Exercise set →
#1 Answer these questions from the abstract on outcome modeling in spatial experiments, one answer per line:
(a) Who is the presenting author?
(b) What name do the authors give the estimand from Wang et al. (2023)?
(c) Which two estimators do the simulations examine?
#2 Please render this sentence from the abstract on spatial experiments into Spanish: "Since it is impossible to observe outcomes at every point in space, we argue that estimating CAME necessitates using outcome models."

Skip to content

Abstract Search

Primary Submission Category: Causal Inference and SUTVA/Consistencies Violations

Outcome Modeling in Design-Based Inference for Spatial Experiments

Authors: Arisa Sadeghpour, Erin Hartman,

Presenting Author: Arisa Sadeghpour*

In many spatial settings, randomized treatments have effects that bleed out, violating the standard non-interference assumption, and researchers often want to estimate how these spillover effects decay in space. Wang et al. (2023) present a design-based estimand for the average marginalized effect at a specific distance, which we call the “circle average marginalized effect” (CAME). The CAME is the average effect of switching intervention nodes from treatment to control on points along a circle a specific distance away from those nodes, marginalizing over possible realizations to other nodes. Since it is impossible to observe outcomes at every point in space, we argue that estimating CAME necessitates using outcome models. Through simulations, we explore how the choice of outcome model impacts the bias and variance of the Horvitz-Thompson and Hajek estimators for the CAME in different scenarios. We find that when using modeled outcomes as in practice, even the Horvitz-Thompson estimator accrues some bias, under design-based inference, as a result of the modeling. We illustrate the importance of outcome modeling in estimating the CAME using randomized field experiments on policing and crime.

Data for analysis →
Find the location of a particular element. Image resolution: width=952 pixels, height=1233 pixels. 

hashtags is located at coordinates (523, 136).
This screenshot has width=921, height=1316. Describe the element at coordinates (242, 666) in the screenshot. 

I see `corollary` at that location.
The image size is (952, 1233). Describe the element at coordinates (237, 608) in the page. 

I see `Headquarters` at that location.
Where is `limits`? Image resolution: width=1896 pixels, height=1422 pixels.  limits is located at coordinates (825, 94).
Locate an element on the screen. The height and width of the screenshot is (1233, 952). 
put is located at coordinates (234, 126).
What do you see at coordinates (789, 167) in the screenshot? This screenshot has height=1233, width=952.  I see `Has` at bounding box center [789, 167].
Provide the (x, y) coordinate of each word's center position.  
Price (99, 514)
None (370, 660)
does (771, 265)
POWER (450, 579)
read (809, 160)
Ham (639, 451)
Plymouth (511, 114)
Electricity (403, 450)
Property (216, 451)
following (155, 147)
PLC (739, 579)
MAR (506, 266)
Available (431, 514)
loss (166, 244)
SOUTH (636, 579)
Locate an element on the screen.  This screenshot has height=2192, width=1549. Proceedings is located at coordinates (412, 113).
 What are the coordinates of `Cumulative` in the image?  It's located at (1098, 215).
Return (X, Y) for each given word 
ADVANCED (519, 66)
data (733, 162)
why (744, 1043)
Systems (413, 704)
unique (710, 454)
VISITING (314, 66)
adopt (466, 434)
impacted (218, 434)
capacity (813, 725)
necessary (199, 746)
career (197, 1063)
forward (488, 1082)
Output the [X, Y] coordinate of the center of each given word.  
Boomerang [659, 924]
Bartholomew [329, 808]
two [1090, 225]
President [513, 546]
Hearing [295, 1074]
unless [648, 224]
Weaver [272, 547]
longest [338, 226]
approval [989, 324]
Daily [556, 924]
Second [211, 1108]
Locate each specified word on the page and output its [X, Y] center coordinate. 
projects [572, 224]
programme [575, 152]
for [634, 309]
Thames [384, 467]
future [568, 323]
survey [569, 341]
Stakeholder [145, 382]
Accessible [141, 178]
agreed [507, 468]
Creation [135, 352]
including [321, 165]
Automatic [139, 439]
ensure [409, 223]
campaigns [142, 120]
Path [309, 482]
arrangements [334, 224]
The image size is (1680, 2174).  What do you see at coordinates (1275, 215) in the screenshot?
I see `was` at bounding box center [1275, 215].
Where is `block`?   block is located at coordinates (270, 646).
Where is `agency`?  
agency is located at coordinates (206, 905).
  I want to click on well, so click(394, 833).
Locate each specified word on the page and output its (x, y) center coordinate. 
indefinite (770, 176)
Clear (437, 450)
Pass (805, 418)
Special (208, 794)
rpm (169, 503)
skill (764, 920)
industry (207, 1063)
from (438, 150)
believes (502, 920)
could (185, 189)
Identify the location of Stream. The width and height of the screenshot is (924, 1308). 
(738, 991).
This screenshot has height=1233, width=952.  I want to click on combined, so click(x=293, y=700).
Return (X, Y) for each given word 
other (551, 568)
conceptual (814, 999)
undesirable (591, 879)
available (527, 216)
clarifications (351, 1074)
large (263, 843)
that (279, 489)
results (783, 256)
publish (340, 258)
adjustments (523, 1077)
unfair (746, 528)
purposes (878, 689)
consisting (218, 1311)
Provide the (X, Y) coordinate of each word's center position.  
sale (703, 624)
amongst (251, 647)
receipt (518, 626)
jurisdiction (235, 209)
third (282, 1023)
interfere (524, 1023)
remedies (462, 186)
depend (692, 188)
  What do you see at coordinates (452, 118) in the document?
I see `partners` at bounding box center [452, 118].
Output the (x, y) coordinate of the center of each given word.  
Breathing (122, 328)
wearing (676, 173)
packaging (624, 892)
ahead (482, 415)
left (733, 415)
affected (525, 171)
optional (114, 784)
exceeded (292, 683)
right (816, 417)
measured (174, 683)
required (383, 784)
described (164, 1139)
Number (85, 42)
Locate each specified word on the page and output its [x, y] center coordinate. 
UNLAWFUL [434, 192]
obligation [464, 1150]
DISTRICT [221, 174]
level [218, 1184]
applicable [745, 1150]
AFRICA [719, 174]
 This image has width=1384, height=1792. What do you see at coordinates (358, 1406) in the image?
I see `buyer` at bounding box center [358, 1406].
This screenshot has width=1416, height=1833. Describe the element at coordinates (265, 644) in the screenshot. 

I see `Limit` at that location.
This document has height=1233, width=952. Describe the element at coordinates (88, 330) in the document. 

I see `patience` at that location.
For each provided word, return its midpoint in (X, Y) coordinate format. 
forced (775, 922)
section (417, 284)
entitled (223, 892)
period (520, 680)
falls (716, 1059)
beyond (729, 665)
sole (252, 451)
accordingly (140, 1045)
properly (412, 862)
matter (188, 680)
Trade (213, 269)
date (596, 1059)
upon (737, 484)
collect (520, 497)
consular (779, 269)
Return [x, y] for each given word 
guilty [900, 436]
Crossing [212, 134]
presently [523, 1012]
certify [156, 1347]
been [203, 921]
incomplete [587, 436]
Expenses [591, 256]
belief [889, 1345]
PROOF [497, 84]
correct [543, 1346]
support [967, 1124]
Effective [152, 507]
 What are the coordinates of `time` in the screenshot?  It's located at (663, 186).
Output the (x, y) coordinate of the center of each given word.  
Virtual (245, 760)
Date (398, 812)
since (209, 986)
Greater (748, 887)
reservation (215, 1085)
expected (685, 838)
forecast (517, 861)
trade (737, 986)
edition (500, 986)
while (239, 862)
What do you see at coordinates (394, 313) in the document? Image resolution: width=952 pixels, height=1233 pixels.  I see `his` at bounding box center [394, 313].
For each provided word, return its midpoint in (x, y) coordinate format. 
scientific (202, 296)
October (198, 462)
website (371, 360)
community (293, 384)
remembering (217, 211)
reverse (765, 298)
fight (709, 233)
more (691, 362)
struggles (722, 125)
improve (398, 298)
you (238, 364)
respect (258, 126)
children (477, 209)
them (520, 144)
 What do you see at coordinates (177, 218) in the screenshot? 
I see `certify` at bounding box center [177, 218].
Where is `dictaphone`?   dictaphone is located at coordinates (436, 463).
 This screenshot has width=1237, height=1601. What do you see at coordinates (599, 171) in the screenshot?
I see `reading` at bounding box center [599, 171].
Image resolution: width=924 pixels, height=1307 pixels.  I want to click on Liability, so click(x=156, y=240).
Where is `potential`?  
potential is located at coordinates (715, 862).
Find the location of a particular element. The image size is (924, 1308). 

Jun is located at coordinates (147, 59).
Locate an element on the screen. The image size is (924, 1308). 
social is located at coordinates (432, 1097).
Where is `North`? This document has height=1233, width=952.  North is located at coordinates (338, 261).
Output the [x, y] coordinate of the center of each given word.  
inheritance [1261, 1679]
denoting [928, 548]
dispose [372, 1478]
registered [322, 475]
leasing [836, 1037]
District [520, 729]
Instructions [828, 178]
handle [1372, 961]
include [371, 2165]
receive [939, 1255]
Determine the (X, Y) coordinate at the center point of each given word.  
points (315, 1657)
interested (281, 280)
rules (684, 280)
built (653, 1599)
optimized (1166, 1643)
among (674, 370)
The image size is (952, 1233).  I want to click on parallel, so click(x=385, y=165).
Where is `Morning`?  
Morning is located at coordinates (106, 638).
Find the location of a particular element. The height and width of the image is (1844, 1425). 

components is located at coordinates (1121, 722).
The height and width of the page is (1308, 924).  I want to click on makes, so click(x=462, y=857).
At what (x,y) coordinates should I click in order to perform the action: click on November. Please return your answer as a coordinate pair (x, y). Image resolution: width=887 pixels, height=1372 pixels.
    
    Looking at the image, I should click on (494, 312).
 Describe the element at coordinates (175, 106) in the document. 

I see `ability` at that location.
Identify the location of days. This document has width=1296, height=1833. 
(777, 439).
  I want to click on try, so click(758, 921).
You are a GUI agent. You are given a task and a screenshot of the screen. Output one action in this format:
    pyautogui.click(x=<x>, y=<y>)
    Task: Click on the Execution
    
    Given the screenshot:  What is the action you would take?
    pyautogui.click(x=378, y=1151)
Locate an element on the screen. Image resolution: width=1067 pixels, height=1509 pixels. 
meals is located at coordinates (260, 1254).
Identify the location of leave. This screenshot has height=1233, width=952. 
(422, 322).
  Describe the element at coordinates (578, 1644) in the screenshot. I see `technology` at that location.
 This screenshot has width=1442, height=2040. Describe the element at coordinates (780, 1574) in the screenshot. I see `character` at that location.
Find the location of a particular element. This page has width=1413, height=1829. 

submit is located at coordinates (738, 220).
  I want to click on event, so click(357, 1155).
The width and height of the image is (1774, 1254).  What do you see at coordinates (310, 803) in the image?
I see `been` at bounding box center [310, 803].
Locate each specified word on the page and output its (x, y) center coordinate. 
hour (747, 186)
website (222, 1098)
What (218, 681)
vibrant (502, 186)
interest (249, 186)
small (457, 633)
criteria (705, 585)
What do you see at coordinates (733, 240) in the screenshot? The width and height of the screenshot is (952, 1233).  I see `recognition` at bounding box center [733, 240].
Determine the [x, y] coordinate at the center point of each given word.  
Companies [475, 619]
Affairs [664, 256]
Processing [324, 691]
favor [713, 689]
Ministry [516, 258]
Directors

Task answers →
#1
(a) Arisa Sadeghpour
(b) The "circle average marginalized effect" (CAME)
(c) The Horvitz-Thompson and Hajek estimators

#2 Dado que es imposible observar los resultados en cada punto del espacio, sostenemos que estimar el CAME requiere el uso de modelos de resultados.